Boring the holes for the inserts centered at 24.51" would cut right into the factory bridge route. It looks to be about the same 1/4" too far away from the nut.

I want the very middle of all adjustment to be at 25". How this body got out with the original bridge route set up for about a 25.25" scale is a mystery that I really don't even care to explore at this point! I obviously have more filling & milling to do than I thought.

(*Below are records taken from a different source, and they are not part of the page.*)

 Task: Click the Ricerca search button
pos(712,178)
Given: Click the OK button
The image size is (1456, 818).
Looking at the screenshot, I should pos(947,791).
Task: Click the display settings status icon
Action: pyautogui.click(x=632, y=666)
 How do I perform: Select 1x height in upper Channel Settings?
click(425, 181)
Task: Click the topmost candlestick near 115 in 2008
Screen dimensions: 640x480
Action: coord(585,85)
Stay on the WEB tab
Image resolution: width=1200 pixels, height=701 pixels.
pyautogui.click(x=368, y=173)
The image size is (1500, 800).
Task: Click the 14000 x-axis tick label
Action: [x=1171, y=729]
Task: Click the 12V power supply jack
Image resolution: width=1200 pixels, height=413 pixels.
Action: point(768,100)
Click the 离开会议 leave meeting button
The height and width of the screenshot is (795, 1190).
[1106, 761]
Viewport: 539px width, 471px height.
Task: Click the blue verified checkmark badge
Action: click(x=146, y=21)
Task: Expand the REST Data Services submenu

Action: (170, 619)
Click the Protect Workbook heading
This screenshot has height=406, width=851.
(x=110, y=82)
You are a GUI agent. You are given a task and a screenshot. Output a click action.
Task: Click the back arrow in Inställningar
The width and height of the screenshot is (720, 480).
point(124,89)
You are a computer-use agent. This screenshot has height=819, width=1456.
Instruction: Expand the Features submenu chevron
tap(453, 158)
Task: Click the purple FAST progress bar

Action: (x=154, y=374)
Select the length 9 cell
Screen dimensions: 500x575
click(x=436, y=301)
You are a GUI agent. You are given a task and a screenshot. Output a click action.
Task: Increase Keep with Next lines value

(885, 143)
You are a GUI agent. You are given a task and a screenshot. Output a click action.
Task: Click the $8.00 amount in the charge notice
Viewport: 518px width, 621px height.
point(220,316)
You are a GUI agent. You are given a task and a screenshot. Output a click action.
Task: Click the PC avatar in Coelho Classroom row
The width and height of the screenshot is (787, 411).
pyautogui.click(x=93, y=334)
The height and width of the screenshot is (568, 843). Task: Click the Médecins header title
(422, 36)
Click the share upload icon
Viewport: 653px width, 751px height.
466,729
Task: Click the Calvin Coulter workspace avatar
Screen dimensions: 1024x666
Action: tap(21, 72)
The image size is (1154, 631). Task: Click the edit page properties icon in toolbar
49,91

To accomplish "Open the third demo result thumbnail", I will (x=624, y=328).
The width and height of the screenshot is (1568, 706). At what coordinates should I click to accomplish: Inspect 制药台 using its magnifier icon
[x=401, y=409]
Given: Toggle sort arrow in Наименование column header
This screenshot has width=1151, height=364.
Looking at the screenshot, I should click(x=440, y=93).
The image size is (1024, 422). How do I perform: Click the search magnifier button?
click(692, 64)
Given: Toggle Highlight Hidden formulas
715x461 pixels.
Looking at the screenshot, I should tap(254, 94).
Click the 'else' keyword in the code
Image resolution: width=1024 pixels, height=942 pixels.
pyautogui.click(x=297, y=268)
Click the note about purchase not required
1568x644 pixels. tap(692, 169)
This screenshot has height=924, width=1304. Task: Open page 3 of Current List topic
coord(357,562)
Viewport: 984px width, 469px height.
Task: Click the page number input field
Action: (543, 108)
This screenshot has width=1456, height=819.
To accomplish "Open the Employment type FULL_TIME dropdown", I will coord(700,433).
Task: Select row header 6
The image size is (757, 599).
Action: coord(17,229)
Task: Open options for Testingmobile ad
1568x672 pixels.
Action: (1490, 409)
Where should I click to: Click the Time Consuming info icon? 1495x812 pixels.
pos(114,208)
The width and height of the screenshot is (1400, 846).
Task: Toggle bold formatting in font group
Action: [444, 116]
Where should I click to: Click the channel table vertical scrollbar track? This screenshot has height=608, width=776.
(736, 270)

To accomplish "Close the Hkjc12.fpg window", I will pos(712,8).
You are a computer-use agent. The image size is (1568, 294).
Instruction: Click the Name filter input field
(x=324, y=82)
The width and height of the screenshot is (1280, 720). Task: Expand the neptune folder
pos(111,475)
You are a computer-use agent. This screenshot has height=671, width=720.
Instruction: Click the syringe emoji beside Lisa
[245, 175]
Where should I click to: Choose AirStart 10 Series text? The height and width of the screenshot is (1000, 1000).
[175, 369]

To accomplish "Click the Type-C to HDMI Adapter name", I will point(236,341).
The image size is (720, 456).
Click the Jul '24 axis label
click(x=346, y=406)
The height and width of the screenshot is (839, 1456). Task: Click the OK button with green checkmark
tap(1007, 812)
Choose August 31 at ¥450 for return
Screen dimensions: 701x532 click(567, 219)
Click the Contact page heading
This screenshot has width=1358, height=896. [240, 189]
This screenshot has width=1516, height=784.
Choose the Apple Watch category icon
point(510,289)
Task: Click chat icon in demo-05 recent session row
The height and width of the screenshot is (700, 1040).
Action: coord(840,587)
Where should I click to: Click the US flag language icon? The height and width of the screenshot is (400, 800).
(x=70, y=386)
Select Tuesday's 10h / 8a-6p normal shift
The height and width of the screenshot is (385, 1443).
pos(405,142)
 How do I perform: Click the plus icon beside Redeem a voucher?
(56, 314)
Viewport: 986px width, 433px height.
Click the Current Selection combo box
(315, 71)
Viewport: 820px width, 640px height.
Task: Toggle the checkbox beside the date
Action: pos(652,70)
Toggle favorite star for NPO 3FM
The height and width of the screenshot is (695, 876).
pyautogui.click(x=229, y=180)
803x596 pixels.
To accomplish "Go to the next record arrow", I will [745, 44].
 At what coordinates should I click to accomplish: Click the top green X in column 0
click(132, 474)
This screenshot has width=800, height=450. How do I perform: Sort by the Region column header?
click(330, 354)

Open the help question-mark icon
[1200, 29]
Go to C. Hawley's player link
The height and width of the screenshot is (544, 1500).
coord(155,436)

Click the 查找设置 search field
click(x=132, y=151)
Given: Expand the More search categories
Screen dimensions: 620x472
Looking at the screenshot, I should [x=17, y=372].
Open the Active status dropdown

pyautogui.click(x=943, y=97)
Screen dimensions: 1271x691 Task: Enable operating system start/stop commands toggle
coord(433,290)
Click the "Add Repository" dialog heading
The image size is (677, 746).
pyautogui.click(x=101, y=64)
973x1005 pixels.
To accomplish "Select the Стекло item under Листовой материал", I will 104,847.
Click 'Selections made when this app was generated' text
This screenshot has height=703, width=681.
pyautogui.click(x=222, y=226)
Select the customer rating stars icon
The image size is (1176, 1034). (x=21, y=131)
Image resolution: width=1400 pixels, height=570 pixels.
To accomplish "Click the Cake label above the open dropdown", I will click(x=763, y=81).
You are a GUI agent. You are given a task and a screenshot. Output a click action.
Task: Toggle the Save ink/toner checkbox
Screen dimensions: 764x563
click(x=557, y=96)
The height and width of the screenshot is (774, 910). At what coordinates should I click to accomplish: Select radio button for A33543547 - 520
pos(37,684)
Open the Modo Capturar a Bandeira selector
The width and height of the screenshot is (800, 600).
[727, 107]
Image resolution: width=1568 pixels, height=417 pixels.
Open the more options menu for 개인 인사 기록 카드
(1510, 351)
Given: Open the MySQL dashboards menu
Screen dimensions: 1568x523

There is nothing I can do but keep on fixing. I have only begun to imagine how I will center the bridge side-to-side. This project is getting to be a major pain.


----------



## Empryrean (Mar 17, 2010)

Tom you're a cat? thats awesome!


----------



## TonyFlyingSquirrel (Mar 17, 2010)

Stay the course of patience & precision, looking good.


----------



## guitarplayerone (Mar 18, 2010)

why not just see if you'll be able to install the bridge there and still intonate? (totally random baseless why)


----------



## Fred (Mar 18, 2010)

Haha, wow, I definitely would have given up on this or at least made a "fuck it, that's good enough" gesture a long time ago. I'm sure your patience and precision will pay off though!


----------



## Rick (Mar 18, 2010)

That sucks, Tom, but please for the love of God, keep going. I can't wait to see this finished!


----------



## TomParenteau (Mar 19, 2010)

To Fred (Dave?) and G.PlayerOne: There is no "there" at this point to be "good enough." There are no holes to install the studs into. That means I need to bore holes. That means bore the holes where I want them.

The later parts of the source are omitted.